Of the records below, reproduce only the span that opens with the line containing "orchid highheels (364, 1280)" and closes with the last line.

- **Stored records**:
---

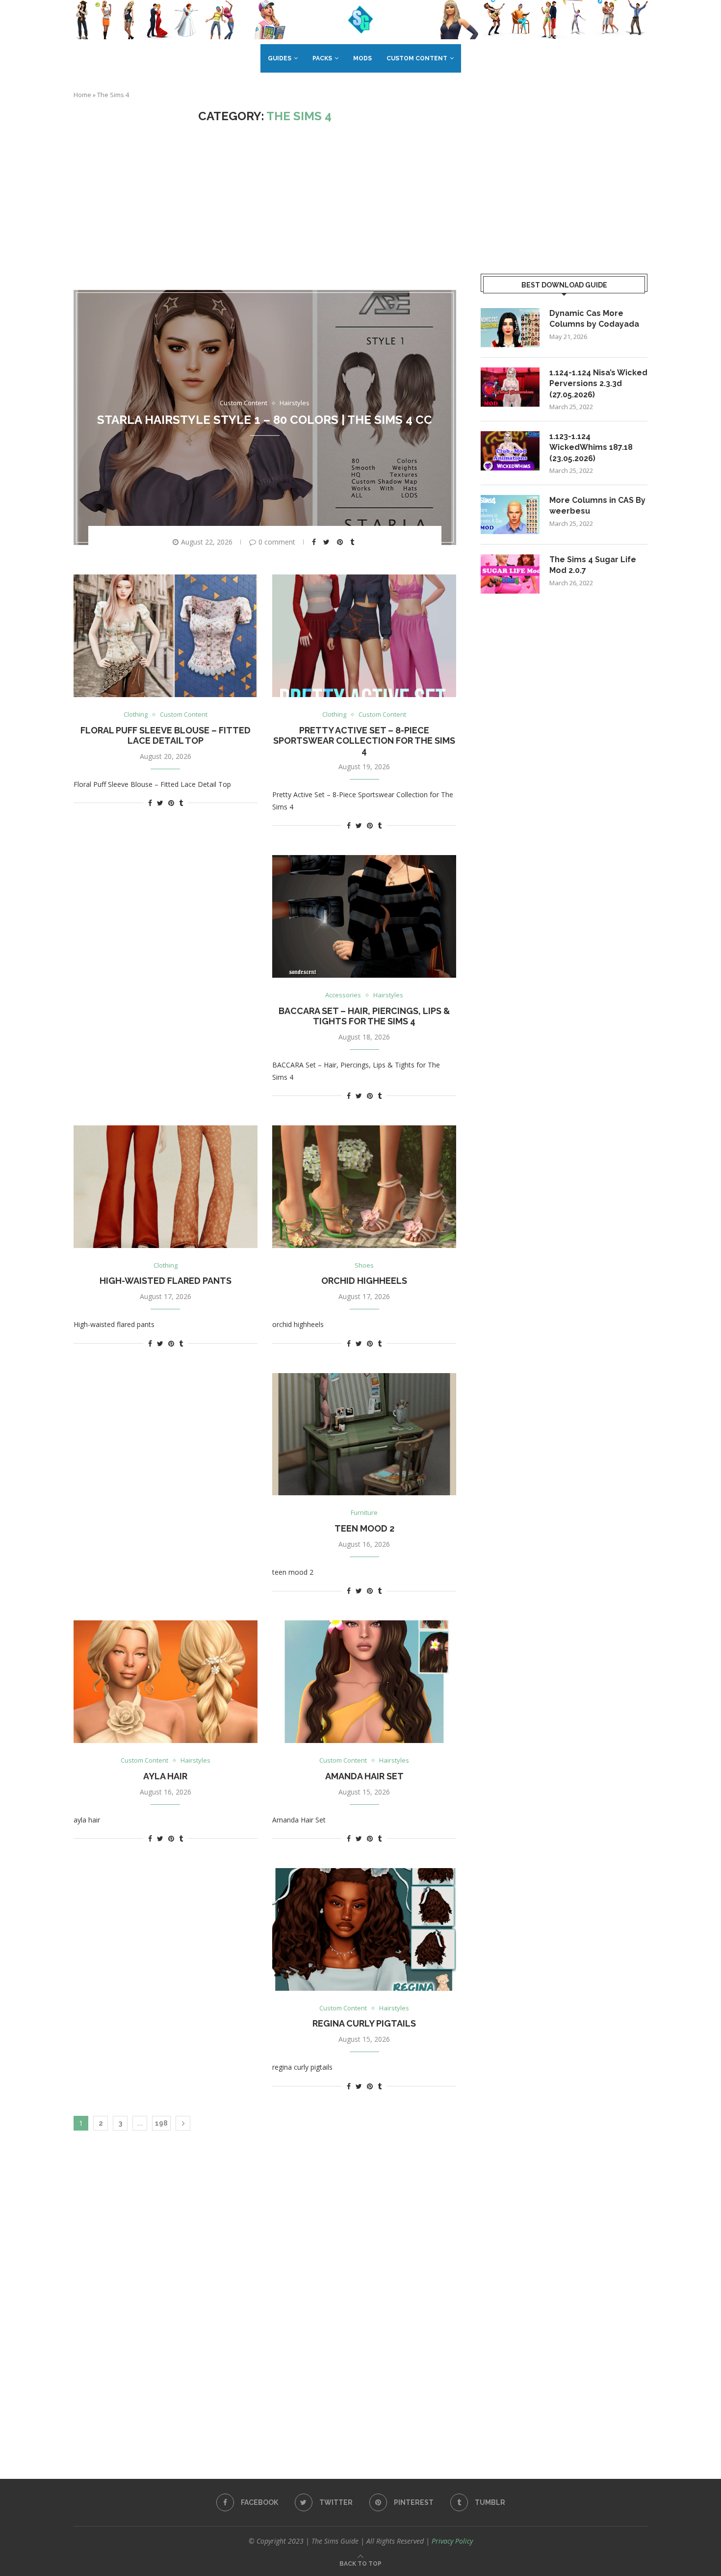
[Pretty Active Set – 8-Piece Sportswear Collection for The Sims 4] (364, 635)
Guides (279, 58)
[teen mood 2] (364, 1434)
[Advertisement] (265, 206)
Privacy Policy (452, 2541)
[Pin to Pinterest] (341, 542)
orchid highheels (364, 1280)
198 (161, 2123)
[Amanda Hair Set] (364, 1681)
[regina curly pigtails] (364, 1929)
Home (82, 94)
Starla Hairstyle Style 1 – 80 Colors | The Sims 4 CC (264, 420)
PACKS (322, 58)
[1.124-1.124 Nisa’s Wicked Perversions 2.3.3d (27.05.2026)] (510, 387)
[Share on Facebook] (315, 542)
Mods (362, 58)
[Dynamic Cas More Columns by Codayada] (510, 327)
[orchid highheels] (364, 1186)
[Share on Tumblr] (353, 542)
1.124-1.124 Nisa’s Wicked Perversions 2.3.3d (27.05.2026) (598, 383)
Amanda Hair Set (364, 1776)
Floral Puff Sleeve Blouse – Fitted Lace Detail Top (165, 735)
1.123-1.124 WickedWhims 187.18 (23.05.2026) (591, 447)
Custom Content (416, 58)
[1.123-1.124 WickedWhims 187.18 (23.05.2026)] (510, 450)
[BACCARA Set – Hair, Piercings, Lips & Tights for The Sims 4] (364, 916)
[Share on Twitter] (327, 542)
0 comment (276, 541)
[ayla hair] (166, 1681)
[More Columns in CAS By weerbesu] (510, 514)
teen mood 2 (364, 1528)
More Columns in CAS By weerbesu (597, 505)
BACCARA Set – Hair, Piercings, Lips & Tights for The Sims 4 (364, 1016)
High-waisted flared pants (166, 1280)
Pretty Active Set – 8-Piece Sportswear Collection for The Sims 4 (364, 740)
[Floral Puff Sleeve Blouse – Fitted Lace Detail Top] (166, 635)
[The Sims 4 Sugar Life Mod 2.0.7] (510, 574)
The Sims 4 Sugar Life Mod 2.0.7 (592, 565)
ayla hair (165, 1776)
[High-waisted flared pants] (166, 1186)
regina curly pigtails (364, 2023)
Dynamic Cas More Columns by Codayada (594, 319)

---

- **Output of the task**:
orchid highheels (364, 1280)
198 (161, 2123)
[Amanda Hair Set] (364, 1681)
[regina curly pigtails] (364, 1929)
Home (82, 94)
Starla Hairstyle Style 1 – 80 Colors | The Sims 4 CC (264, 420)
PACKS (322, 58)
[1.124-1.124 Nisa’s Wicked Perversions 2.3.3d (27.05.2026)] (510, 387)
[Share on Facebook] (315, 542)
Mods (362, 58)
[Dynamic Cas More Columns by Codayada] (510, 327)
[orchid highheels] (364, 1186)
[Share on Tumblr] (353, 542)
1.124-1.124 Nisa’s Wicked Perversions 2.3.3d (27.05.2026) (598, 383)
Amanda Hair Set (364, 1776)
Floral Puff Sleeve Blouse – Fitted Lace Detail Top (165, 735)
1.123-1.124 WickedWhims 187.18 (23.05.2026) (591, 447)
Custom Content (416, 58)
[1.123-1.124 WickedWhims 187.18 (23.05.2026)] (510, 450)
[BACCARA Set – Hair, Piercings, Lips & Tights for The Sims 4] (364, 916)
[Share on Twitter] (327, 542)
0 comment (276, 541)
[ayla hair] (166, 1681)
[More Columns in CAS By weerbesu] (510, 514)
teen mood 2 (364, 1528)
More Columns in CAS By weerbesu (597, 505)
BACCARA Set – Hair, Piercings, Lips & Tights for The Sims 4 (364, 1016)
High-waisted flared pants (166, 1280)
Pretty Active Set – 8-Piece Sportswear Collection for The Sims 4 (364, 740)
[Floral Puff Sleeve Blouse – Fitted Lace Detail Top] (166, 635)
[The Sims 4 Sugar Life Mod 2.0.7] (510, 574)
The Sims 4 Sugar Life Mod 2.0.7 (592, 565)
ayla hair (165, 1776)
[High-waisted flared pants] (166, 1186)
regina curly pigtails (364, 2023)
Dynamic Cas More Columns by Codayada (594, 319)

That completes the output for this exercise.